── RECORD EXTRACTS ──
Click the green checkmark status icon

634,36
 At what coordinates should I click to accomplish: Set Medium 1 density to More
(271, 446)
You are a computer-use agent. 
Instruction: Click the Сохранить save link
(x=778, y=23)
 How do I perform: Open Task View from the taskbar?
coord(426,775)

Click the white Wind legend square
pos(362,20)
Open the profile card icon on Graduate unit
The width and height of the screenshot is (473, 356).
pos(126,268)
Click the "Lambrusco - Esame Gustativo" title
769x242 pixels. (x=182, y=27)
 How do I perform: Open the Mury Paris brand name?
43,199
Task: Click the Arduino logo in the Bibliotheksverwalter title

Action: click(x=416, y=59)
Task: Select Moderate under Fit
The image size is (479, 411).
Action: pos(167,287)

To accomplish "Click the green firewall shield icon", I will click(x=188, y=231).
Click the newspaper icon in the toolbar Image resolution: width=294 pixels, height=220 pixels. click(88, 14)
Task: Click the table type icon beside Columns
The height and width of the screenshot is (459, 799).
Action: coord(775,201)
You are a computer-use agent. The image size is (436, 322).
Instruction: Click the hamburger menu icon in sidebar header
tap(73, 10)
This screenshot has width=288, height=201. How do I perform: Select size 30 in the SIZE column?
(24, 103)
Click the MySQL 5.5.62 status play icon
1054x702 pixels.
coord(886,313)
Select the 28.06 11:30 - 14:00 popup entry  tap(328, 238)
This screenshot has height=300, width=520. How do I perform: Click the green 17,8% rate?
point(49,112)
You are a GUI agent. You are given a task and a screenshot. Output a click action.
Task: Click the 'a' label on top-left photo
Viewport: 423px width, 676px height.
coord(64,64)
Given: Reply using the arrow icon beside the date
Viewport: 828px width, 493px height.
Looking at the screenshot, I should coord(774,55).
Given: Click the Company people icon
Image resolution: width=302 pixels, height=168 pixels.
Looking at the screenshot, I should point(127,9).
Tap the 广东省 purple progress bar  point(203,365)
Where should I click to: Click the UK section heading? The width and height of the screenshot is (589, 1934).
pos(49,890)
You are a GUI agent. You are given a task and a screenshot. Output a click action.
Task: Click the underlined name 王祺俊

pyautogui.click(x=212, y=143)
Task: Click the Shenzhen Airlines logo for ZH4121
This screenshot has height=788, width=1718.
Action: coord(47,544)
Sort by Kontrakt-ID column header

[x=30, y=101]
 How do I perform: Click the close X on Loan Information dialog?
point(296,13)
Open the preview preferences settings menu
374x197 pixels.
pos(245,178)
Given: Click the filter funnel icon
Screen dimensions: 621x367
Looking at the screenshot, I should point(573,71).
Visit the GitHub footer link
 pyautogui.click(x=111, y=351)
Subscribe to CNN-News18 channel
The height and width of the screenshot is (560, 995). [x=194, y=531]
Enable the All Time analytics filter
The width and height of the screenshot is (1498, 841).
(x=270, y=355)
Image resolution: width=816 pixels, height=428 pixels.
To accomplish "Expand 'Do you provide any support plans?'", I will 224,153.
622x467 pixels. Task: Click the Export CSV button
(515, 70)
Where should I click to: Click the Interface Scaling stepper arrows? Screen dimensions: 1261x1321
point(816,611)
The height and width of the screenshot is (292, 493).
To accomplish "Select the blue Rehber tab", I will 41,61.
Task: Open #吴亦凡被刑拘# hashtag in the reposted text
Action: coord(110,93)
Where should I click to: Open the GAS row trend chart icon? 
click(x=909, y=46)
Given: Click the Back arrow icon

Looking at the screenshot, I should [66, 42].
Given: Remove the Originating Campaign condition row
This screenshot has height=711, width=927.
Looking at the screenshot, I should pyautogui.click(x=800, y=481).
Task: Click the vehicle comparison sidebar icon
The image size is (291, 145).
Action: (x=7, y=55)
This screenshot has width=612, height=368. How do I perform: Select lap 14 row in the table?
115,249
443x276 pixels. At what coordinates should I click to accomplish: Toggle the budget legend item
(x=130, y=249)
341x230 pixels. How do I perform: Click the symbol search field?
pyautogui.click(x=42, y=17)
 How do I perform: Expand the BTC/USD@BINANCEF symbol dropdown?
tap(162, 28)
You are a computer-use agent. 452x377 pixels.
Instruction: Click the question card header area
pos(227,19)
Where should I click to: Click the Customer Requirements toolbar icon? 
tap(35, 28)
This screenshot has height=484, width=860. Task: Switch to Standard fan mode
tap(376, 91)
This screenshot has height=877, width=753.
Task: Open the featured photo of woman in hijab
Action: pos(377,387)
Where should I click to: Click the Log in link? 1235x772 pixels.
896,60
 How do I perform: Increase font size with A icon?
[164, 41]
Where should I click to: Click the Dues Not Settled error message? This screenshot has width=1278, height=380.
───
• **EXERCISE**:
Out of the records above, pick each line that contains the string "beside".

• **RESULT OF THE EXERCISE**:
Task: Click the table type icon beside Columns
Given: Reply using the arrow icon beside the date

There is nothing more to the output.